Лежал один ростовщик при последнем издыхании, и родные молили его покаяться в грехах и заслужить тем самым вечное прощение. Ростовщик же пропускал их слова мимо ушей. Наконец, в ответ на их все растущую настойчивость, он рассерженно возразил: „Мое сердце не способно на раскаяние, сперва подыщите мне другое сердце“. Из чего ясно: не для того зашивают золото в мешок, чтобы его оттуда доставать.
Один князь путешествовал вместе с княгиней, и остались они на ночлег в замке у некоего рыцаря. У рыцаря был сын, обделенный даром речи. За трапезой немой прислуживал пирующим и вел себя при этом вежливо и благородно и достоинства своего не ронял. Князю захотелось побеседовать с ним. Отец юноши возразил: „Милостивый государь, он не может говорить, он немой“. Княгиня тут же сообразила: вот для меня слуга, о каком я всегда мечтала: он не проболтается, перед ним нечего будет стесняться. И сказала мужу, что надо бы взять юношу к ней в услужение. Рыцарь не смог отказать князю в этой просьбе. И когда они вернулись домой и князь собрался в дорогу вновь, уже один, она велела юноше подать себе в спальню вина, а тут, откуда ни возьмись, явился туда же некий рыцарь, и немому стало ясно, в чем тут загвоздка. Год или два спустя князь отправился в гости к отцу немого и захватил его с собой, чтобы тот мог повидаться с родителями. И опять немой юноша прислуживал князю на пиру. Князь спросил у хозяина: „А что, твой сын немой от рождения, или вследствие какой-то болезни, или еще по какой-нибудь причине?“ И отец ответил: „Он вовсе не немой, он умеет разговаривать, но не умеет держать язык за зубами, он выбалтывает все, что знает, и порочит людей, хотя и говорит при этом чистую правду.
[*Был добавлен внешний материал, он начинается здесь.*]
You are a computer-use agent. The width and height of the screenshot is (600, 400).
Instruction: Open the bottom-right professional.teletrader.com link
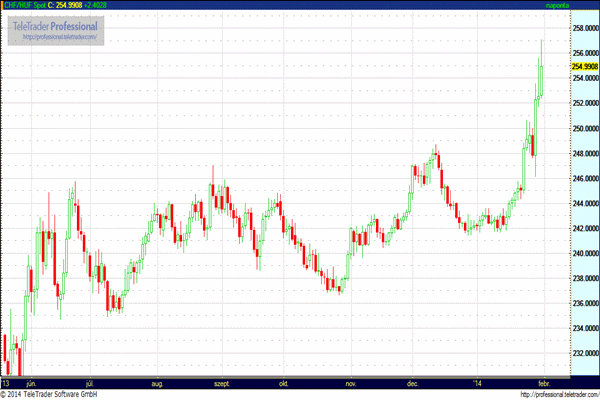click(560, 395)
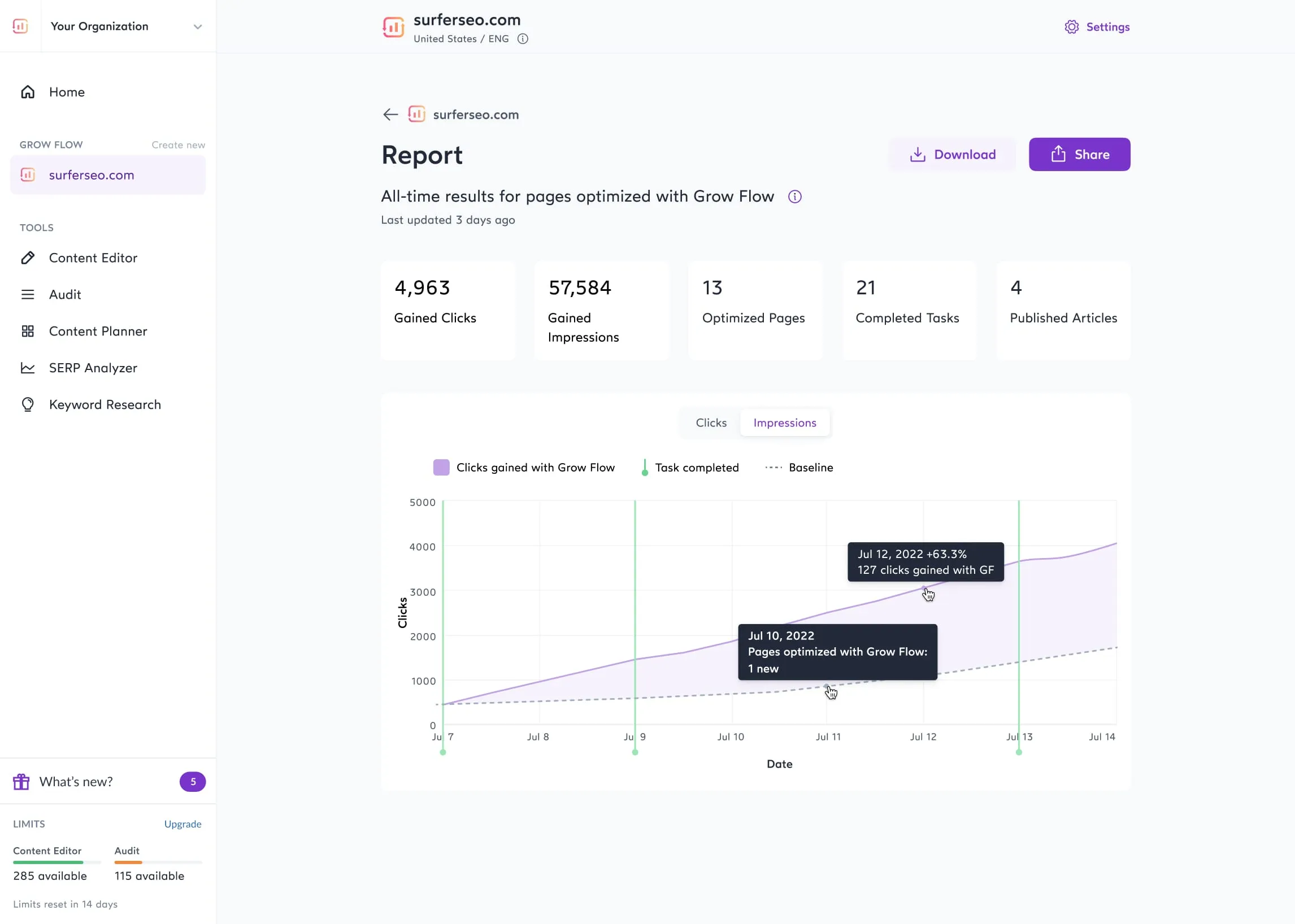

Вот почему я запретил ему разговаривать, и с тех пор он молчит“. Князь обратился к владельцу замка: „Сударь мой, пусть же он заговорит, я прошу вас об этом“. И тот согласился: „Ладно, сын, так и быть, скажи нашему милостивому князю что-нибудь“. И сын сказал: „Милостивый государь, во всем государстве нет худшей потаскухи, чем ваша супруга“. Князь же ответил: „Ладно, помалкивай, ты сказал уже слишком много и не сказал мне при этом ничего нового“.
Знайте же, чада мои любезные, что ежели каждому прелюбодею или прелюбодейке отрубать руку, то резко возрастет цена на шелк и на полотно. Почему? А потому что ткачих считай что не останется. Я, автор этой книги, был учителем и проповедником в одном городе, где жили два брата, оба женатые, и каждый держал вдобавок по любовнице. Люди остерегали их, они же упорствовали и бегали к девкам и пренебрегали супружескими обязанностями. Городская управа решила поймать их на этом и примерно наказать: наряду с прочими штрафами и пенями, взяли с них клятву никогда не носить другой одежды, кроме длиннополых серых кафтанов. Однажды случилось мне проповедовать в церкви этого города, и я сказал: „Если обязать всех прелюбодеев носить серые кафтаны, то откуда мне, бедному монаху, взять ткань на рясу, ведь прелюбодеев и прелюбодеек столько, что серое сукно резко вздорожает“.